オカルト研究部とは名ばかり……実際は“悪魔”の集まりであり、彼女もまた“悪魔”だった。昨晩彼女は自分の下僕を引き連れ、“はぐれ悪魔”を退治しに廃工場へと向かった。……そこで、とんでもない者に出会ったのだ。
その考え込ませる対象とは、突如として現れ、はぐれ悪魔を退治して去って言った男の事である。それだけならばあの男は“祓魔師”なんだと考えれば済む。
しかし、今回出会った“男”については、そうはいかない。
「上半身が半分削れても平然としているうえ……魔力を微塵も感じない人間だったのに、はぐれ悪魔をあそこまで怯えさせる……ほんと、何者なの……?」
たとえ悪魔であろうと、体が半分も削れてしまえば死ぬ。極端な事を言ってしまえば、“魔法が使える体が丈夫な人間”のような物なので、腕が?がれただけでも致命傷となりうるのだ。

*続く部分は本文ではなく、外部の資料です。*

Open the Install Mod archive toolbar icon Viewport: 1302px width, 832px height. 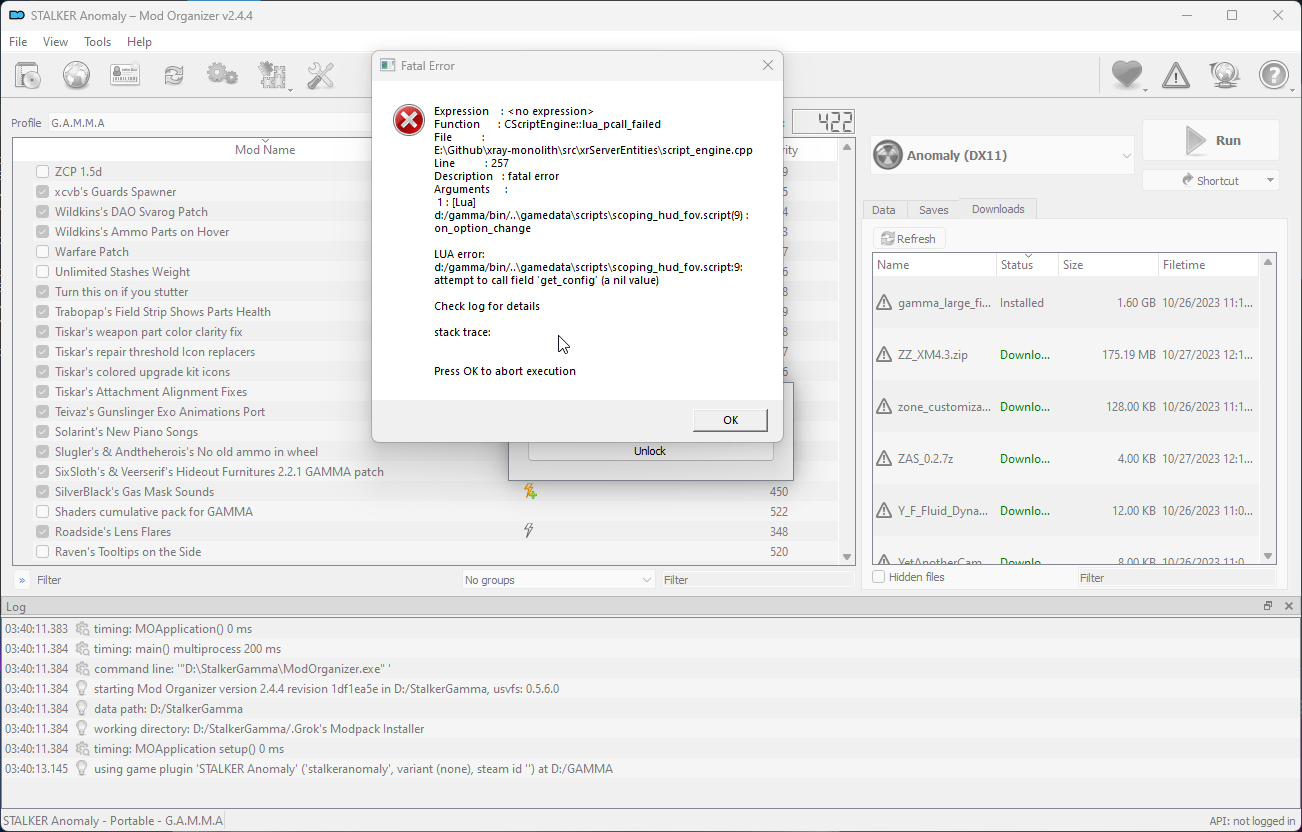pyautogui.click(x=27, y=75)
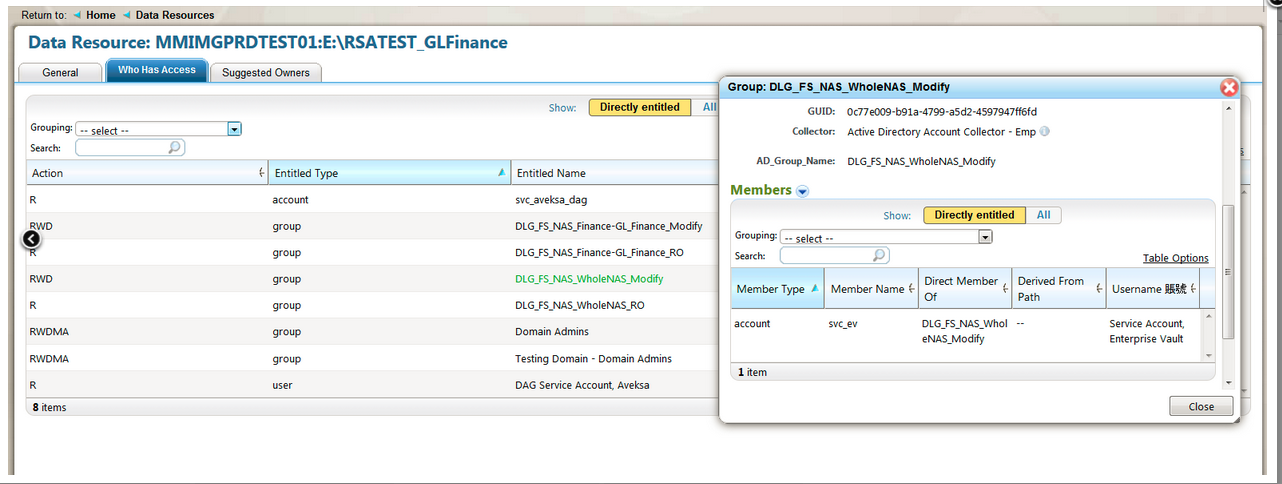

しかし、昨日の男は“人間”である。本来ならば半分になった時点で、立ち上がるどころか話すことさえできない筈……しかし、まるで男はそれを―――“死”を無視しているかのように見えた。
「……何物かは分からないけれど……警戒するに越したことはないわね」
グレモリーは表情を険しくすると、早速オカルト研究部員を周する為に、魔法陣のような物を作り出した。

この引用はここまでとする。